A much-discussed Washington Post article by two Muslim women, Asra Q. Nomani and Hala Arafa, was published on December 21 during the height of multiple attacks on women wearing the hijab. The article criticized Christian women who wore the hijab in solidarity with Muslim women by bringing up the old Islamophobia argument that the head covering represents “Islamism” and associated wearing the hijab with being a terrorist. “This modern-day movement spreads an ideology of political Islam, called ‘Islamism’….codified by Iran, Saudi Arabia, Taliban Afghanistan and the Islamic State.” As Darakshan Raja notes in her Guest Blog on Muslimgirl.net
“What Nomani and Arafa also conveniently leave out is that the same root problem of erasing Muslim women’s agency is also the driving force behind Islamophobes who terrorize, ban, and police Muslim women for wearing the hijab. These dehumanizing binaries between “oppressed” and “empowered’ due to the scarf is felt mainly by the majority of Muslim women. Rather than competing between our various struggles and dangerously arguing that we have “one” valid struggle, the world needs to recognize that Muslim women are resisting against multiple systems of violence.”
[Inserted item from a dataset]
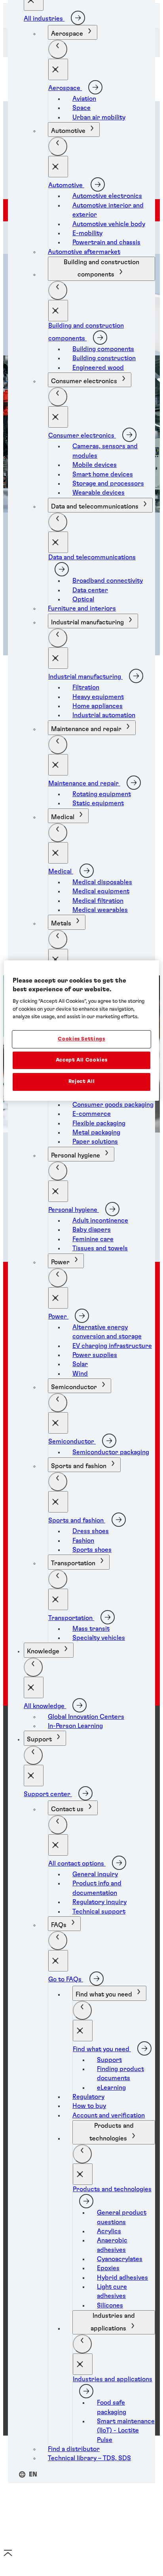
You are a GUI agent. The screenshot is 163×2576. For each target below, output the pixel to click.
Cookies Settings (81, 1039)
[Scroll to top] (8, 2556)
Nomani and Arafa also set their sites on CAIR. “Staff members at the Council on American-Islamic Relations, which has pressed legal and PR complaints against U.S. companies that have barred employees from wearing hijabs on the job, has even called their organization “the hijab legal defense fund.” Instead of being a civil rights organization that fights all forms of discrimination against Muslims, the authors deride CAIR’s efforts as limited to defending women wearing a hijab.
The two Muslim authors certainly have a right to their opinion, but they present it as if they are speaking for all Muslim women. It also seems particularly egregious to criticize women of other faiths who are trying to fight this anti-Muslim atmosphere and to also continue the attack on CAIR, one of the organizations attempting to defend the American Muslim community.
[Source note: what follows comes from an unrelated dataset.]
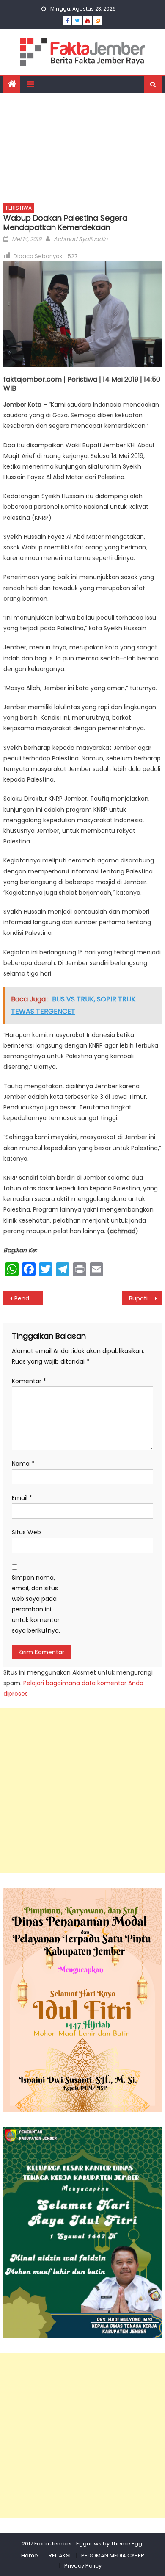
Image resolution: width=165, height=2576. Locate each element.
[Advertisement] (82, 145)
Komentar (29, 1381)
Islamophobia Goes Mainstream
With this list of events continuing throughout 2015, what made Islamophobia mainstream this year?
Even with the murders of three young Muslims; armed men threatening Muslims at worship; record number of attacks on Muslims and mosques; the majority of Republican presidential candidates and of state governors taking anti-Muslim positions – there has been no major public outcry; no blistering speech by the President condemning this wave of Islamophobia; and no Department of Justice or FBI broad investigation into anti-Muslim attacks.
The American-Arab Anti-Discrimination Committee (ADC) called on Donald Trump to end his presidential campaign. The group argued that Trump’s call for a temporary ban on Muslims entering the United States proves he is not fit to lead the country. “With the enormity of the challenges we face as a nation, it is imperative that Trump end his campaign,” ADC President Samer Khalaf said in a statement. “His words have led to violent acts of hate, and it is clear that he is not good for the country. “ But of course their very reasonable statement was completely ignored by the candidate and the rest of the media.
So why did Islamophobia go mainstream this year?
For those seeking political power in the country, the unique combination of the many facets of Islamophobia – religious, political, cultural, racial, immigrant bigotry – has all come together in a toxic stew. The political leaders of the country, including the President, have failed to lead against this hatred that violates every American value of equality and freedom of religion. It is no accident that this atmosphere of fear and Islamophobia has taken over the country at a time when activists in the Black Lives Matter movement have forced the country to face the institutional racism in the criminal justice system. What better way to refuse to deal with that problem than to just shift to a new target of bigotry and racism – American Muslims.